Volkswagen Transporter : une légende en pleine débâcle
Le Transporter, autrefois roi incontesté des utilitaires Volkswagen, a perdu à la fois son identité et son avantage concurrentiel. Après des années de retards, de bricolages de plateformes et d’atermoiements stratégiques, la division utilitaire de VW se retrouve acculée, dépendante de remises massives et de noms de modèles qui embrouillent plus qu’ils n’éclairent.
Pendant des décennies, le Transporter a incarné la culture allemande du fourgon : bête de somme, transport familial et icône du camping réunis. Le vrai tournant survient en 1990 avec le T4, moteur à l’avant et suspension arrière indépendante. Les T4 puis T5 surfent sur une vague de succès qui maintient la plateforme au sommet pendant près de vingt ans.

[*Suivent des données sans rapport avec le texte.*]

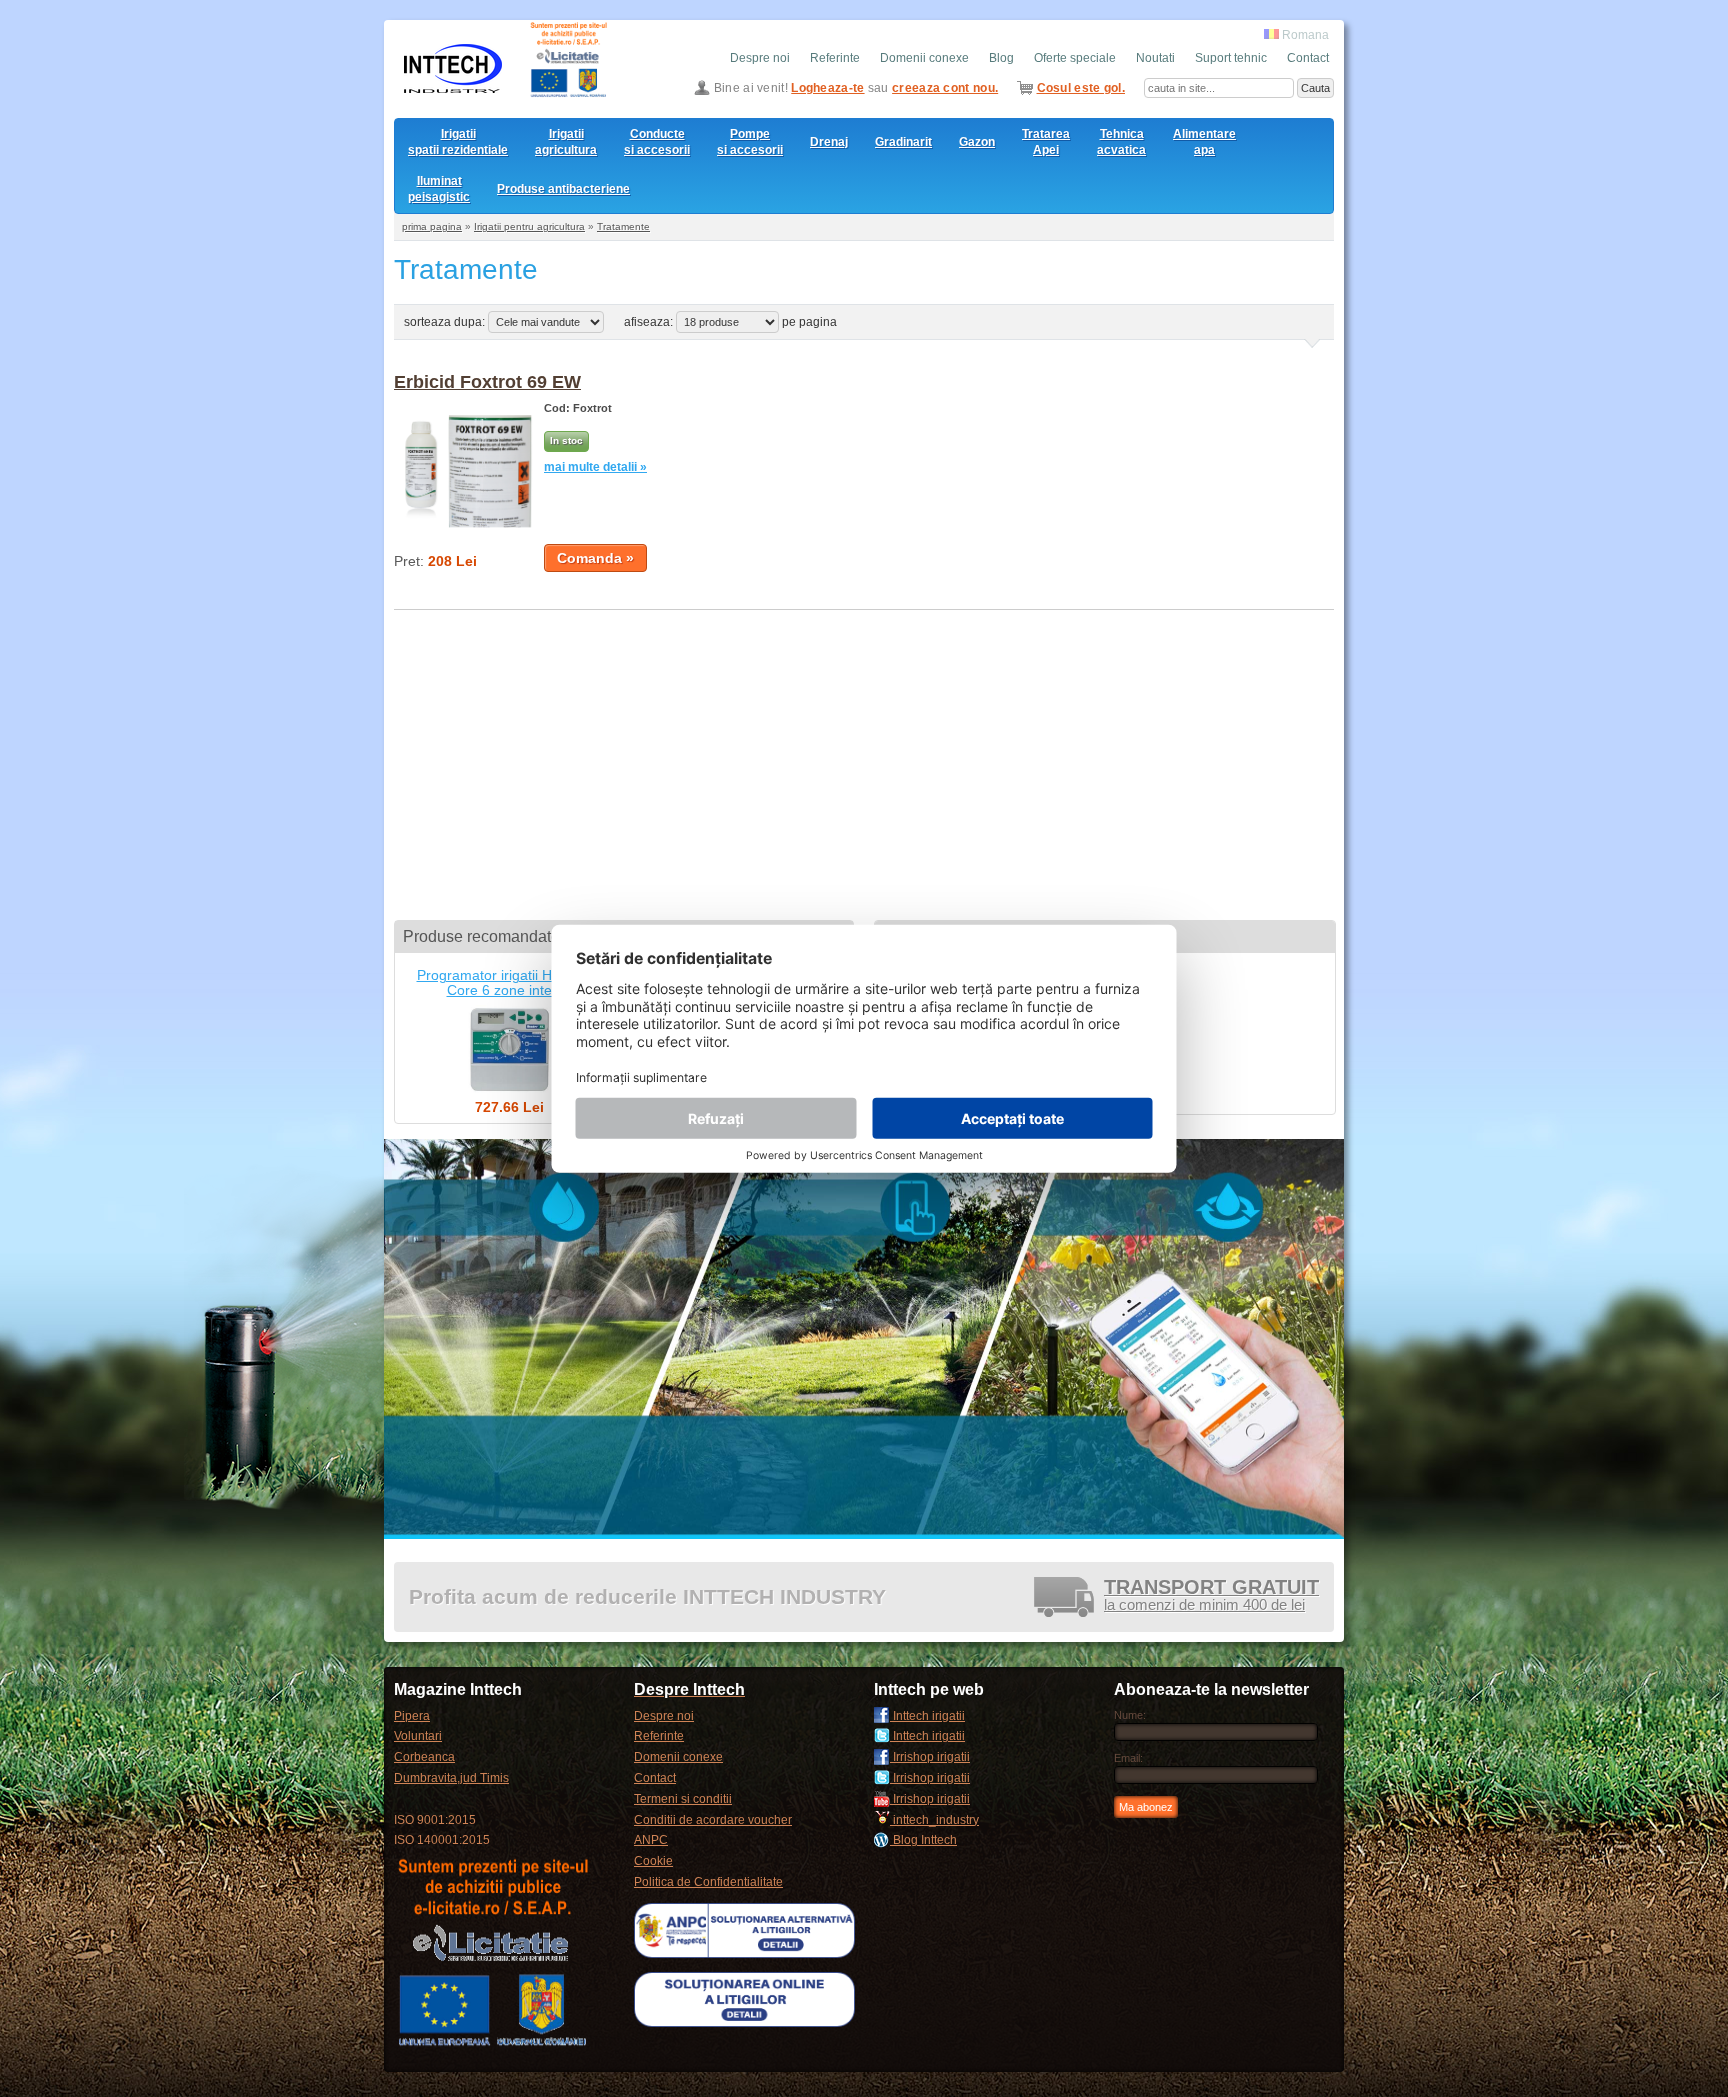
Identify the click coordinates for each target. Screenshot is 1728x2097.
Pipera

Au milieu des années 2010, Volkswagen rate le coche. Plutôt que de lancer une nouvelle génération, la marque relooke lourdement le T5, le rebaptise T6 et continue de vendre la même base à prix fort. Le développement de motorisations hybrides et électriques est repoussé, alors que le marché et les régulateurs réclament l’inverse. Un Transporter électrique bricolé avec ABT voit le jour, mais sa batterie de 32,5 kWh, son 0–100 km/h en plus de 17 secondes et son tarif supérieur de plus de 20 000 euros au modèle thermique en font une curiosité sans avenir.
Le coup le plus dur survient quand Volkswagen ignore la demande insistante de la Deutsche Post pour un utilitaire électrique. La poste allemande finit par concevoir le sien. VW perd un partenaire clé et la réputation du Transporter en prend un coup.
Quand l’heure arrive enfin de concevoir un vrai successeur aux T5 et T6, c’est la confusion. Le T7 sur base MQB repousse le conducteur de 20 centimètres vers l’arrière, réduit la praticité des versions utilitaires et transforme le modèle en un nouveau Sharan plutôt qu’en héritier du Transporter. Les prix grimpent, l’espace fond et la déception est inévitable. VW maintient le T6 en production jusqu’en 2024, prolongeant la même base pendant vingt et un ans.
L’ID Buzz électrique devait marquer un nouveau départ. Au lieu de cela, sa position de conduite haute, son volume de chargement réduit et son prix d’accès dissuasif en font un produit de niche. Une version plus abordable, dotée d’une batterie plus petite, ressemble davantage à une mesure d’urgence qu’à une réussite stratégique.
La crise d’identité atteint son paroxysme avec le partenariat Ford. Le fourgon moyen de Volkswagen n’est plus qu’un Ford Transit rebadgé T7. Parallèlement, un T7 Multivan coexiste avec le T7 sur base MQB, tous arborant le même nom mais radicalement différents sous la tôle. La production migre en Turquie, le style respire le Ford et le prix n’offre aucun avantage. Les clients peuvent obtenir le même utilitaire pour moins cher en choisissant Ford.
Résultat : trois modèles, aucun ne satisfait les fidèles du Transporter ni les professionnels. VW dépend des volumes de Ford, les ventes stagnent et les stocks s’accumulent. La riposte ? Une campagne de remises désespérée, avec des rabais allant jusqu’à 40 % pour écouler les invendus, aussi bien auprès des entreprises que des particuliers.
L’exemple autrefois exemplaire de la division utilitaire de Volkswagen est devenu un cas d’école de perte d’identité par décisions à courte vue. Les concurrents ne dorment pas, et les constructeurs chinois débarquent avec des fourgons plus spacieux et moins chers. Si VW ne redresse pas la barre rapidement, le nom Transporter ne survivra bientôt plus que comme un souvenir nostalgique, et non comme une famille de produits vivante.